Adaptive Optimization with Examplewise Gradients
This is an incremental improvement for machine learning practitioners, addressing optimization efficiency in typical setups.
The authors tackled the problem of stochastic gradient optimization by proposing a framework where optimizers access batches of gradient estimates per iteration instead of single estimates, and developed Eve as an adaptation of Adam using examplewise gradients. Preliminary experiments without hyperparameter tuning showed Eve slightly outperformed Adam on a small-scale benchmark but performed the same or worse on larger-scale benchmarks.

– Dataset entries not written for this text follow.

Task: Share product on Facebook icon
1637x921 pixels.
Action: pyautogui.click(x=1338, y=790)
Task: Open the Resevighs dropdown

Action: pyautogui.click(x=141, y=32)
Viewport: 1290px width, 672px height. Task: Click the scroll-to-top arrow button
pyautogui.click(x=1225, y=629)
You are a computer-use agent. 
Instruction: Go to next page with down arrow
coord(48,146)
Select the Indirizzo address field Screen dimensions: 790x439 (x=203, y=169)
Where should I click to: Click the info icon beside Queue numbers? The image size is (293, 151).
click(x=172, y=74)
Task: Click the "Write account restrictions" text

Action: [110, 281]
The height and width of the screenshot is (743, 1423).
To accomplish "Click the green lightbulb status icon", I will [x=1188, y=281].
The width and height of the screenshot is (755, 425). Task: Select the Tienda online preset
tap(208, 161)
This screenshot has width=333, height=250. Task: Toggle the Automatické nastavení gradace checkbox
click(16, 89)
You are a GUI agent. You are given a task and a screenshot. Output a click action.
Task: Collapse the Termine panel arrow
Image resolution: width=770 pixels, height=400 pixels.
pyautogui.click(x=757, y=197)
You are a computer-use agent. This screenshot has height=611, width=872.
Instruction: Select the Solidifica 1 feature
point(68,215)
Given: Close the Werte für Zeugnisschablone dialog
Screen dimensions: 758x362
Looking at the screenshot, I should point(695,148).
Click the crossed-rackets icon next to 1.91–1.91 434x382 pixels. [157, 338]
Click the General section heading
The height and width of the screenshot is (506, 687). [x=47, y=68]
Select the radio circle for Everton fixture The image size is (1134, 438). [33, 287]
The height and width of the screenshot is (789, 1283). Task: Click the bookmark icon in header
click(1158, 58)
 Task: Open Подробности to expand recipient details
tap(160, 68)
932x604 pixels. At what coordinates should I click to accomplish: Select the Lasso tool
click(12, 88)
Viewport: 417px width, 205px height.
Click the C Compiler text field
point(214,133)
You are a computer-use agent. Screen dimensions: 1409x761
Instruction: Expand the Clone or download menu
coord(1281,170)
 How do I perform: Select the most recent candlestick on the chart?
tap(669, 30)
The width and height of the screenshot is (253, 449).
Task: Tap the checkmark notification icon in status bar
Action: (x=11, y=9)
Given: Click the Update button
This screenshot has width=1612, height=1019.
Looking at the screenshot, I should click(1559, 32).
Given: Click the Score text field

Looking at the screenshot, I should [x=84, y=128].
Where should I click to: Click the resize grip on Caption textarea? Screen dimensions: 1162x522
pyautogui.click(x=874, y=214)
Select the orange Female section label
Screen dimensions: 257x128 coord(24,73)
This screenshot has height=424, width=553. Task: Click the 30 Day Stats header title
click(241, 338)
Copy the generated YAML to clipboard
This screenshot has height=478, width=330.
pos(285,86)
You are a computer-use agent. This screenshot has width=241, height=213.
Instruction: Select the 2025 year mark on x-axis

We propose a new, more general approach to the design of stochastic gradient-based optimization methods for machine learning. In this new framework, optimizers assume access to a batch of gradient estimates per iteration, rather than a single estimate. This better reflects the information that is actually available in typical machine learning setups. To demonstrate the usefulness of this generalized approach, we develop Eve, an adaptation of the Adam optimizer which uses examplewise gradients to obtain more accurate second-moment estimates. We provide preliminary experiments, without hyperparameter tuning, which show that the new optimizer slightly outperforms Adam on a small scale benchmark and performs the same or worse on larger scale benchmarks. Further work is needed to refine the algorithm and tune hyperparameters.